Dans le même temps, le secteur agricole est confronté à un double défi: d’augmentation de la production et de mise en œuvre de processus de développement durable, pour éviter le piège de la croissance appauvrissante. De plus, l’évolution du rapport urbain/rural impose aux producteurs une augmentation de la productivité du travail.

Pourtant, La Syrie a besoin de ralentir de l'agriculture intensif et développer le biologique pour une Agriculture durable

L'agriculture intensive est responsable en Syrie d'une gestion de l'eau calamiteuse. Le pompage d'eau à grande échelle entraine de plus en plus la baisse de nappes phréatiques ; des nombreuses rivières sont menacées d'assèchement chaque été. Il faut donc favoriser une agriculture de remplacement moins polluante, plus rentable et développer l'agriculture biologique, qui est l'agriculture durable par excellence. L'Etat cherche les moyens et les possibilités de promouvoir ce type de culture en commençant par l'olivier. Les résultats montrent que, en dépit de certaines contraintes qui entravent le travail, la conversion partielle de ce sous-secteur biologique est possible, en tenant compte des pratiques actuelles, le présent des résultats économiques et adéquate des techniciens et même les agriculteurs niveau d'éducation, leur attitude à l'égard de l'innovation et de la sensibilisation croissante de la protection de l'environnement et la sécurité alimentaire par le gouvernement et d'autres organismes publics. Organic agriculture can contribute to increasing the olive farmers' income, through decreasing costs, because of the relatively low external inputs needs and giving Syrian olive oil good marketing opportunities in the domestic and international markets. L'agriculture biologique peut contribuer à l'accroissement de l'huile d'olive, le revenu des agriculteurs, par le biais de la baisse des coûts, en raison de la faiblesse relative des apports extérieurs besoins et de donner l'huile d'olive syrienne bonnes opportunités de marché dans les marchés nationaux et internationaux.   

Face à l’ensemble de ces nouveaux défis, la formation constitue un facteur clé de la lutte contre le chômage et le sous-emploi générés par la croissance démographique et les gains de productivité dans une économie de plus en plus marchande et ouverte. Elle doit contribuer, en renforçant la maîtrise des compétences, à une meilleure organisation des différents facteurs agricoles et économiques pour un développement rural et pour aider ces acteurs à anticiper les changements et augmenter la valeur ajoutée de l’agriculture.

Nécessité de réformer les appareils éducatifs agricoles et la formation Agricole en Syrie

Définis par l'Etat syrien dans les années soixante, les dispositifs d’éducation et de formation ont été construits pour répondre aux enjeux de l’époque. Les systèmes mis en place se caractérisent par une large place accordée à l’enseignement supérieur en vue de former des ingénieurs, justifiée tant que la fonction publique constituait un débouché mais qui a connu un fort ralentissement à partir des années 1990. Les dispositifs de formation se sont alors révélés d’autant moins adaptés aux besoins de l’économie que les contenus d’enseignement étaient fondés sur des spécialisations correspondant plus aux grandes directions de l’administration agricole qu’à l’analyse des systèmes de production et la demande de marché de travail. En plus, l'appareil éducatif agricole est fragmentée entre plusieurs ministères de tutelle (éducation, agriculture et enseignement supérieure), sans relation institutionnalisée avec la demande professionnel et avec la recherche agronomique, fortement déséquilibrée, au détriment des formations professionnelles des producteurs/trices.
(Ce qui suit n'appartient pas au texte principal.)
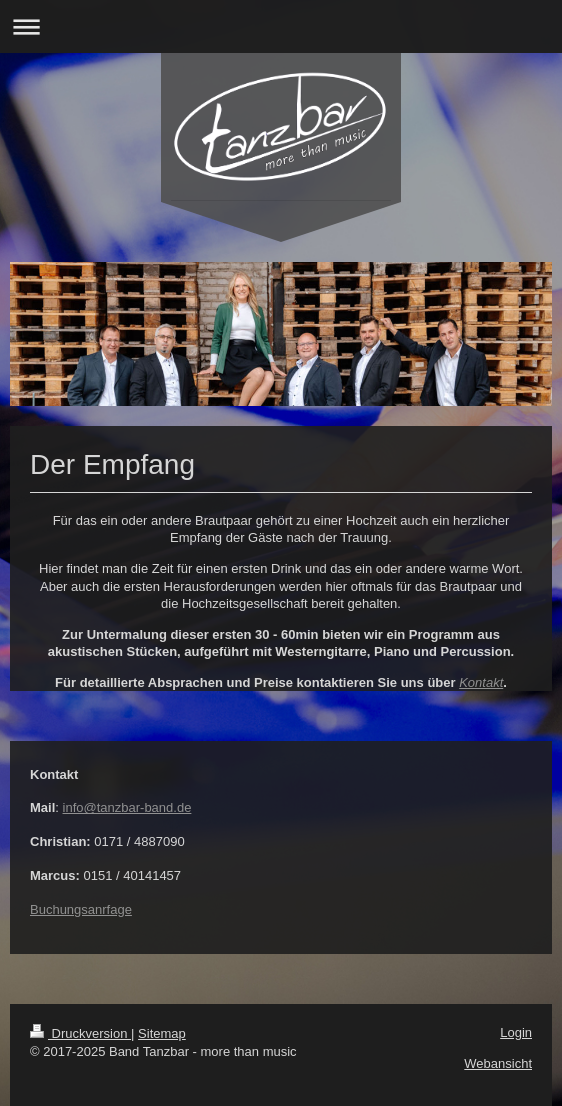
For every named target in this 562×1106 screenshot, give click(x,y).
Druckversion (80, 1033)
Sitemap (162, 1033)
Dans ce contexte, il s’agit aujourd’hui la nécessité de refonder les dispositifs de formation agricole en Syrie. Cette redéfinition retient compte des attentes et des exigences de l’ensemble des acteurs du développement rural. En effet, La formation professionnelle et technique dans le secteur agricole et rural est un élément-clé des stratégies à impulser pour faire face à l’accumulation des enjeux à relever sur une période très courte : augmenter la productivité (des sols, du travail agricole, du capital en agriculture), accélérer la transformation de l'agriculture conventionnelle à l'agriculture respectueuse de l'environnement, maîtriser la gestion de l’espace rural, assurer la viabilité des structures d’exploitation.
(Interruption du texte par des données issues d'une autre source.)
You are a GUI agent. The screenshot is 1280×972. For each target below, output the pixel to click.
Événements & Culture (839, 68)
L’enseignement agricole en Syrie est actuellement en phase de restructuration importante pour faire encore face au changement de politique Agricole syrienne d'un coté et d'une exigence internationale (qualité des produits agricole) d'autre coté. Ce changement touche à la fois l'enseignement professionnel au niveau de lycée (BTA), les instituts nationaux des techniciens Agricoles (BTS) et les facultés d'Agriculture (qui ont été passée de 5 à 8 Facultés).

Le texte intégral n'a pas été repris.